*What to do*.
1) Translate the sentence "Communism is based on Marxism, and the two cannot be separated." from the passage on Marx and Communism into Spanish.
2) Rewrite the records from the line with "You are a computer-use agent." up to and including the last line of the records, replacing "Share" with "Send" and keeping everything else unchanged. Leave the pictures out.

*Given text*.
______

According to the Index of Economic Freedom, here is a list of some countries displaying the greatest quantifiable economic freedom in 2021:

  • Singapore 
  • New Zealand 
  • Australia
  • Switzerland
  • Ireland
  • Taiwan
  • The United Kingdom
  • Estonia
  • Canada

Karl Marx and Communism 

Marx’s views on Capitalism were and still are debated by socialists, economists, and regular civilians. 

Marx’s opinion generated diverse reactions like any other statement, as people worldwide either agreed or strongly disagreed with what he said.

 Criticism against this German philosopher manifested in many controversial ways. 

On the one hand, Terry Eagleton (literary critic) took it upon himself to explain why Marx's view on Capitalism made sense by publishing Why Marx Was Right. 

On the other hand, Why Marx Was Wrong, -a book by Lawrence Eubank- explored the possibility of Marx's theory not being persuasive enough to the public.

Therefore, having an accurate answer on whether Marx was right or wrong is nearly impossible, as people differ in their thinking, analysis, and opinions. 

In simple terms, Communism refers to a political and economic system aiming to create a society with no classes, as the primary means of production would only be owned by the public. 

The modern communist ideology appeared during the French Revolution and was developed by Marx and Engels in 1848. 

What Is Marxism vs. Communism?

Both systems are similar but do not share significant differences. 

Communism is based on Marxism, and the two cannot be separated. 

However, even if they are correlated, one can see that Marxism is the theory and Communism is the practical implementation of it. 

On the one hand, the communist system is the realization of a society without a state, where everyone is equal. But on the other hand, it can also be called a political system based on a Marxist ideology. 

On the other hand, Marxism stands for the framework by which such a state is developed in the first place; it's a political ideology based on Karl Marx's ideas. 

That being said, the Marxist ideology is to prepare the society for Communism.

Moreover, the Marxism philosophy views that just as society transformed from feudalism to Capitalism, it would transform itself into Socialism and eventually Communism.

Nonetheless, one could say that the method by which the transformation takes place is what differentiates the communists from Marxists.

Difference between Communism and Capitalism

A communist society is the total opposite of a capitalist one:

The trade and industry of the economy are controlled by private individuals when it comes to Capitalism, whereas the community is responsible for the economy in Communism.

______

*Stored data*.
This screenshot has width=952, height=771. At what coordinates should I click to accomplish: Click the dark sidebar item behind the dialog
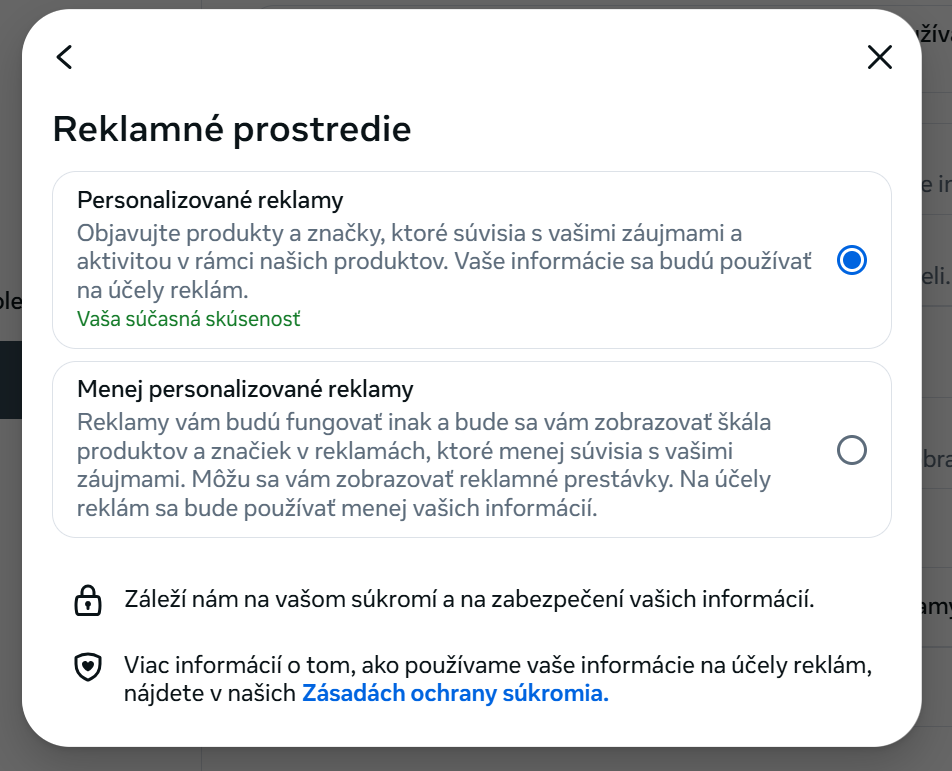10,379
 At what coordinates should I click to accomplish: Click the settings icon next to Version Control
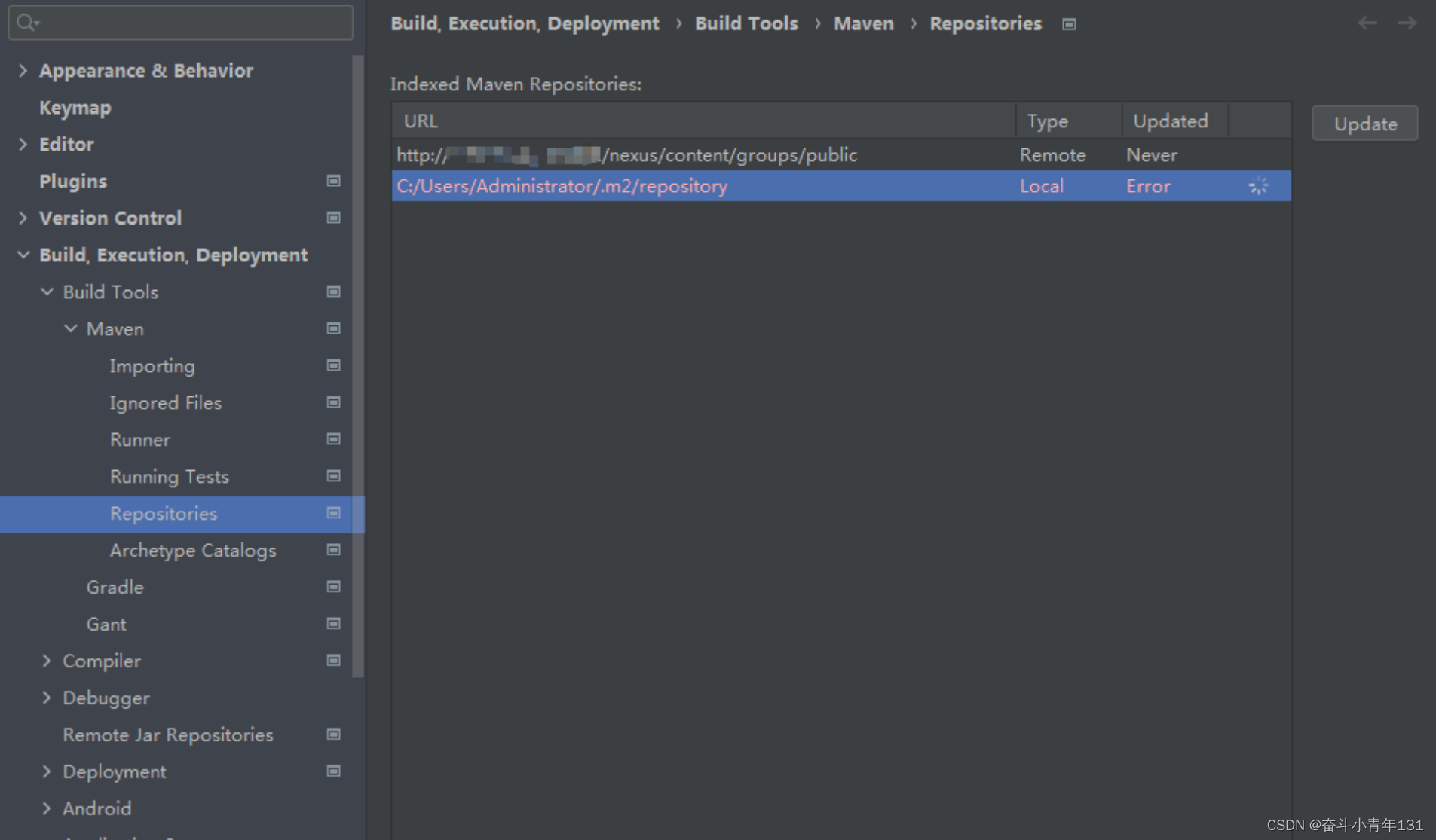pyautogui.click(x=332, y=218)
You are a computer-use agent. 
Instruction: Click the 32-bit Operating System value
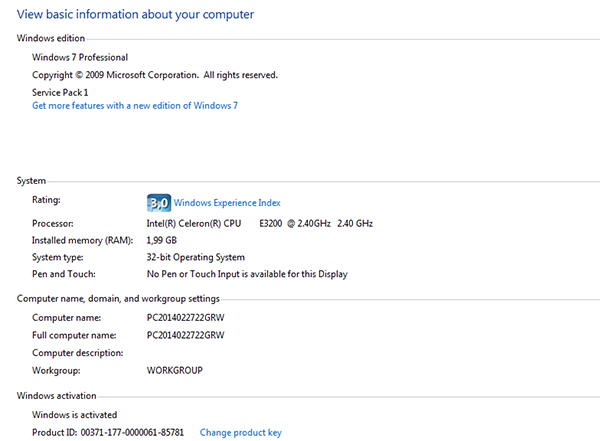(196, 257)
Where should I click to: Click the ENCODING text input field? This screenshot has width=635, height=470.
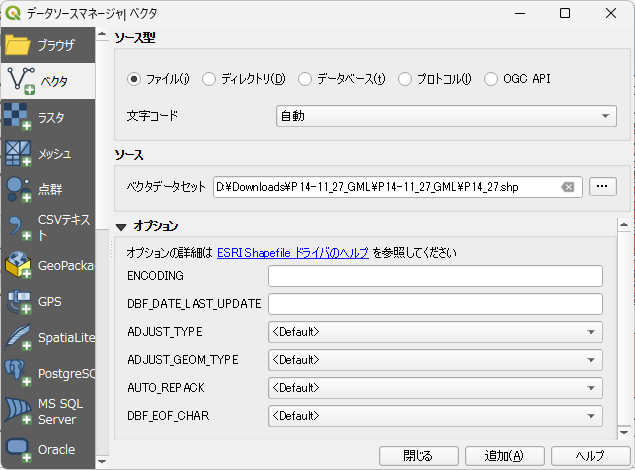(435, 276)
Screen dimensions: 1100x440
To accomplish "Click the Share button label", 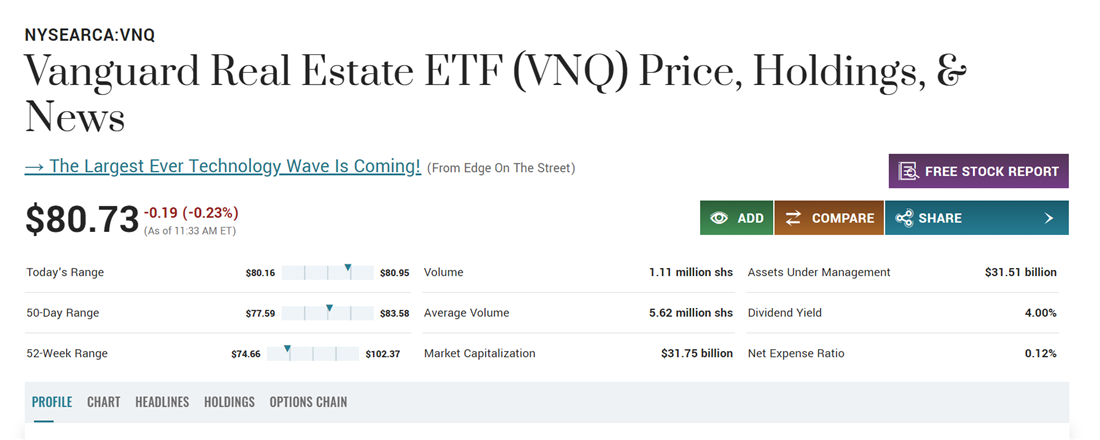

______

*Solutions to the exercise*.
1) El comunismo se basa en el marxismo, y ambos no pueden separarse.

2)
You are a computer-use agent. 
Instruction: Click the 32-bit Operating System value
(196, 257)
Where should I click to: Click the ENCODING text input field? This screenshot has width=635, height=470.
(435, 276)
Screen dimensions: 1100x440
To accomplish "Click the Send button label", 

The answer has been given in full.